Come teologi cristiani, dobbiamo quindi chiederci se e come, dalla prospettiva delle nostre tradizioni e speranze, noi possiamo partecipare per superare le contraddizioni interne della modernità che noi, o i nostri predecessori, abbiamo causato. I valori della società e la loro riqualificazione costituiscono degli obbiettivi originali per la teologia cristiana universale.
Nella prospettiva delle sue origini e dei suoi obbiettivi, la teologia cristiana è una teologia universale; perché è la teologia del regno di Dio. Le sue tradizioni storiche si collegano con la “storia del futuro” e le sue tradizioni profetiche delineano le visioni di questo futuro. Cosa ci dicono queste tradizioni nella nostra attuale crisi di valori?
Il Dio della Bibbia e l’esperienza della storia
Vi è corrispondenza tra una certa considerazione per i valori e l’esperienza della realtà. Cominciamo dunque dalla biblica “esperienza della storia” (Georg Picht) e indaghiamo sui valori degli esseri umani come individui e come appartenenti alla collettività.
Il Dio di cui parla la tradizione biblica non è rivelato nelle leggi e nei cicli della natura, ma piuttosto attraverso gli esseri umani e in eventi contingenti della storia umana.

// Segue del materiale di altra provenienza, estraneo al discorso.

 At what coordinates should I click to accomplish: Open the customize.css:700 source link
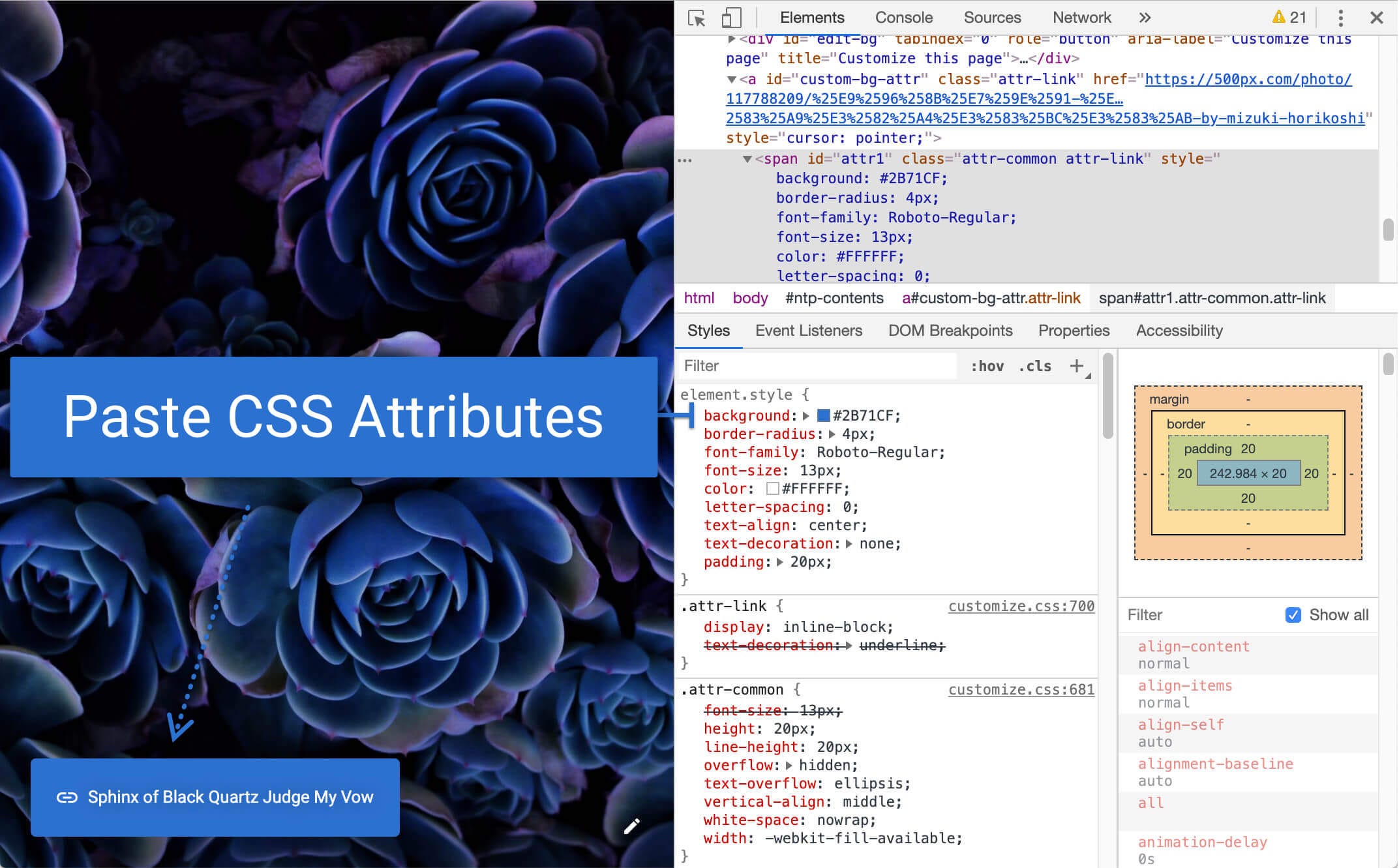click(x=1021, y=606)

Ecco perché a Dio è dato un nome dagli esseri umani, dopo gli eventi attraverso i quali egli si è rivelato all’umanità. Così vi è il “Dio di Abramo, Isacco e Giacobbe” e il “Padre di Gesù Cristo”.
Vi è “il Signore”, che ha liberato il suo popolo di Israele dalla potenza storica dell’Egitto, e vi è “il Padre”, che ha liberato Cristo dal potere della storia e della morte. Il Dio delle esperienze storiche e della salvezza è giustamente chiamato il “Dio della storia”, in contrapposizione agli dèi della natura.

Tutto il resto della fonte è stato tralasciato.